◆ TASK TO CARRY OUT
Locate "You are a GUI" in the data below, then output the line it is on and all following lines through the last, word for word. Skip any pictures.

Stored data entries:
Start of Block

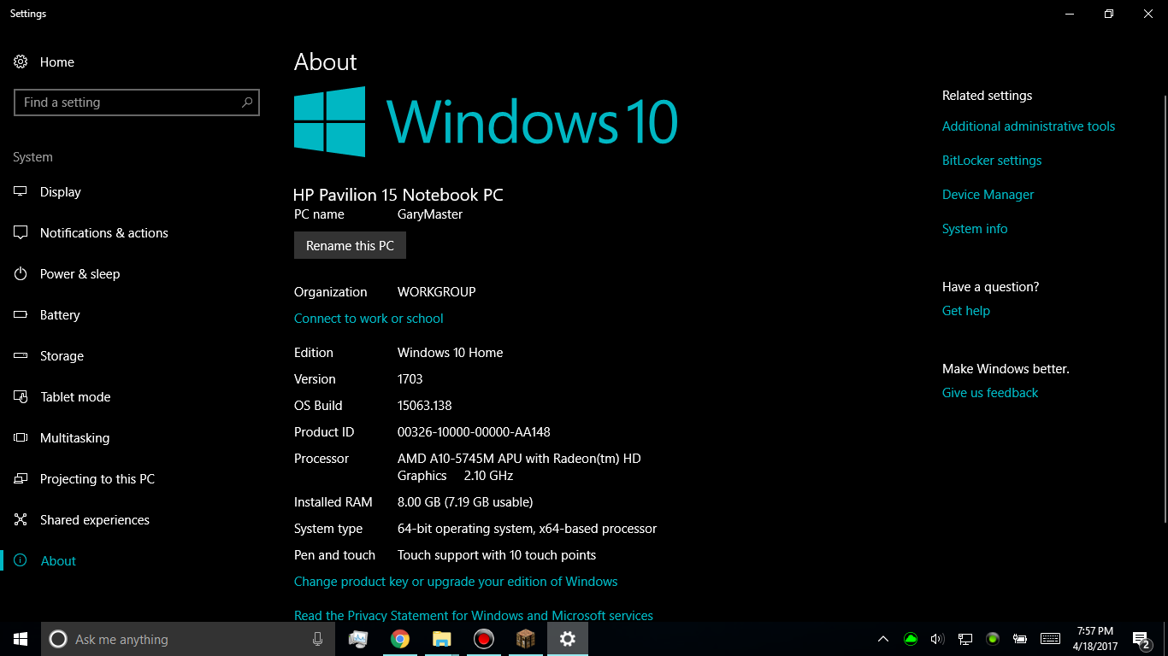The height and width of the screenshot is (656, 1168).
Task: Open Chrome from the taskbar
Action: 399,639
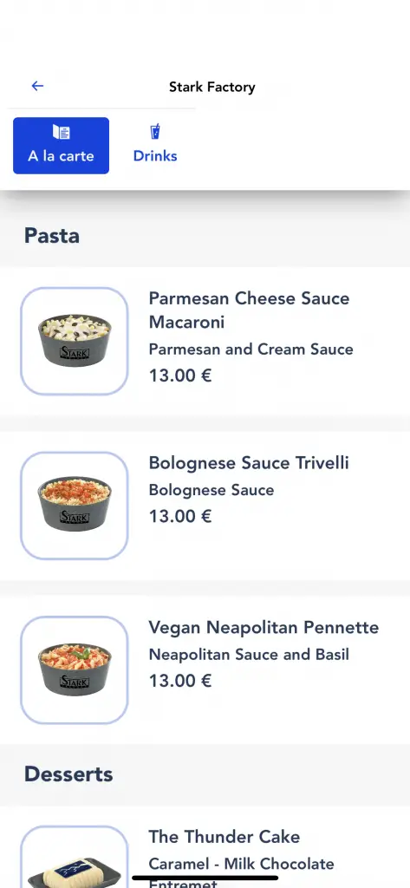Select Bolognese Sauce Trivelli title
The width and height of the screenshot is (410, 888).
pyautogui.click(x=249, y=463)
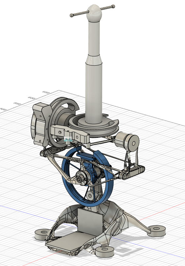Select the egg-shaped knob atop the column
Screen dimensions: 185x266
(94, 13)
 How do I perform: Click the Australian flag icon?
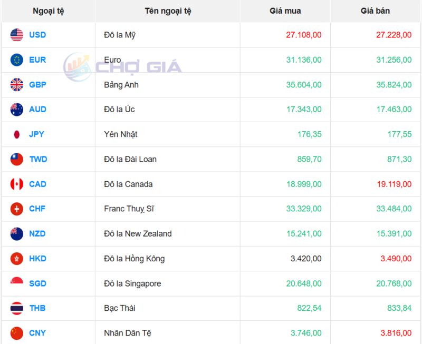click(x=17, y=110)
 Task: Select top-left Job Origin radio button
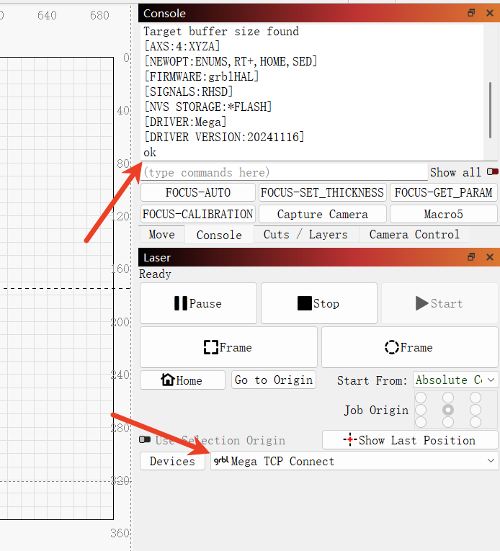(x=421, y=398)
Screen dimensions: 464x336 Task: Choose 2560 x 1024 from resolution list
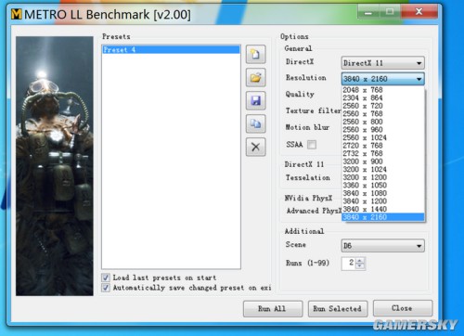click(x=383, y=137)
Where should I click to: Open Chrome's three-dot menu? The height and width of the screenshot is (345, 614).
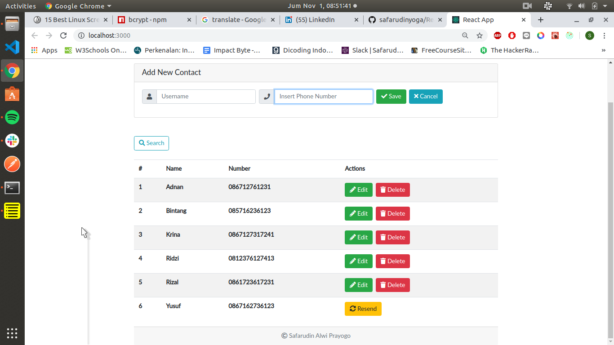pos(604,35)
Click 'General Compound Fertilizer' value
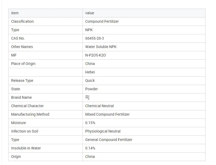Image resolution: width=216 pixels, height=165 pixels. tap(109, 140)
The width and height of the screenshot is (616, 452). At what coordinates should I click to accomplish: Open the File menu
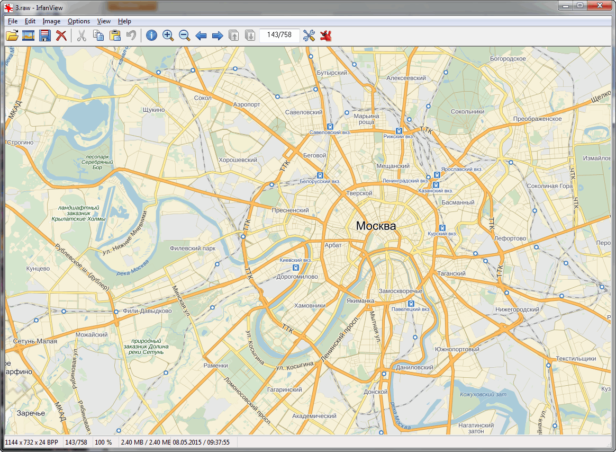pos(13,21)
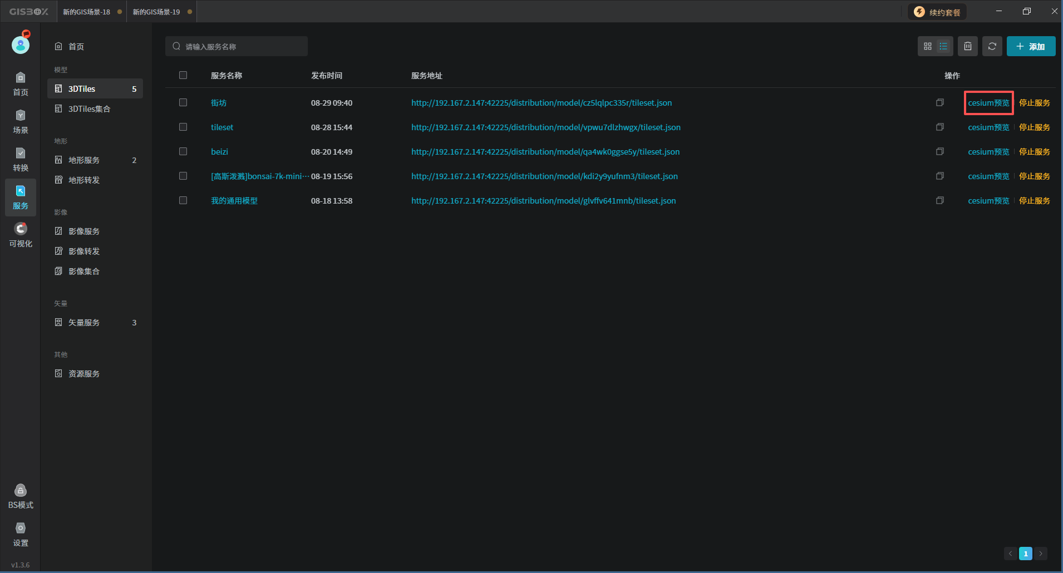Check the select-all header checkbox
Image resolution: width=1063 pixels, height=573 pixels.
tap(183, 76)
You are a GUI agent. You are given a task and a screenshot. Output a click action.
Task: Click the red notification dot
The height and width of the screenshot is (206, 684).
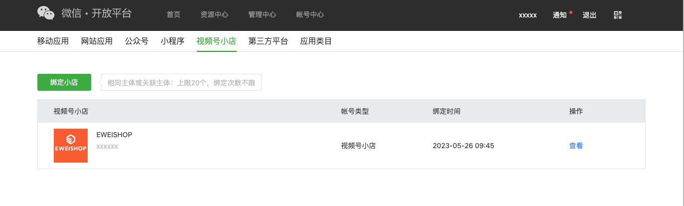(x=571, y=12)
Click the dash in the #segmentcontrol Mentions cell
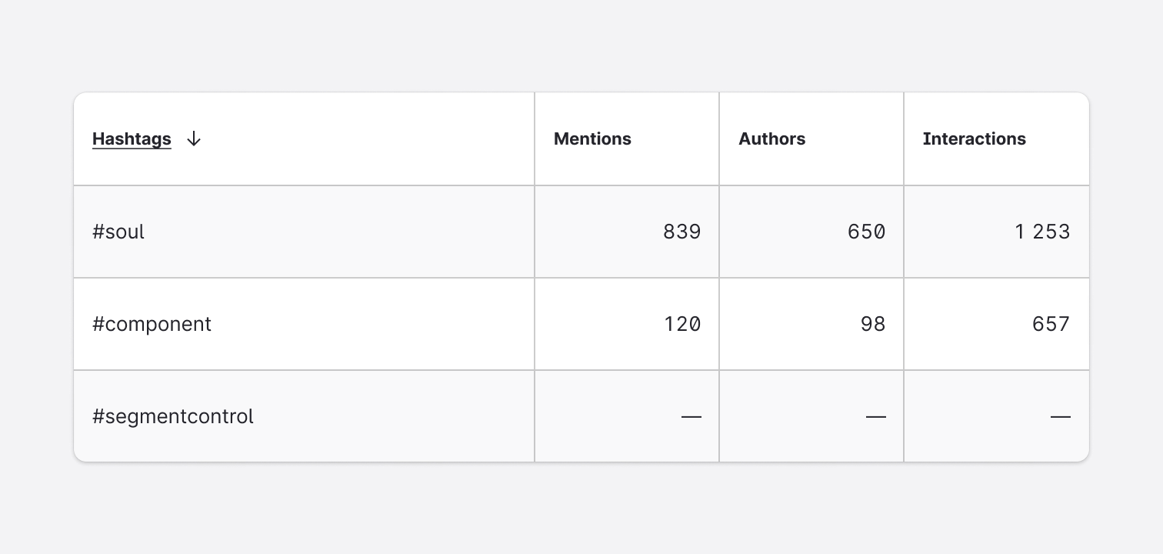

End of Block

◆ SOLUTION
You are a GUI agent. You are given a task and a screenshot. Output a click action.
Task: Click the red notification dot
The height and width of the screenshot is (206, 684).
(x=571, y=12)
Click the dash in the #segmentcontrol Mentions cell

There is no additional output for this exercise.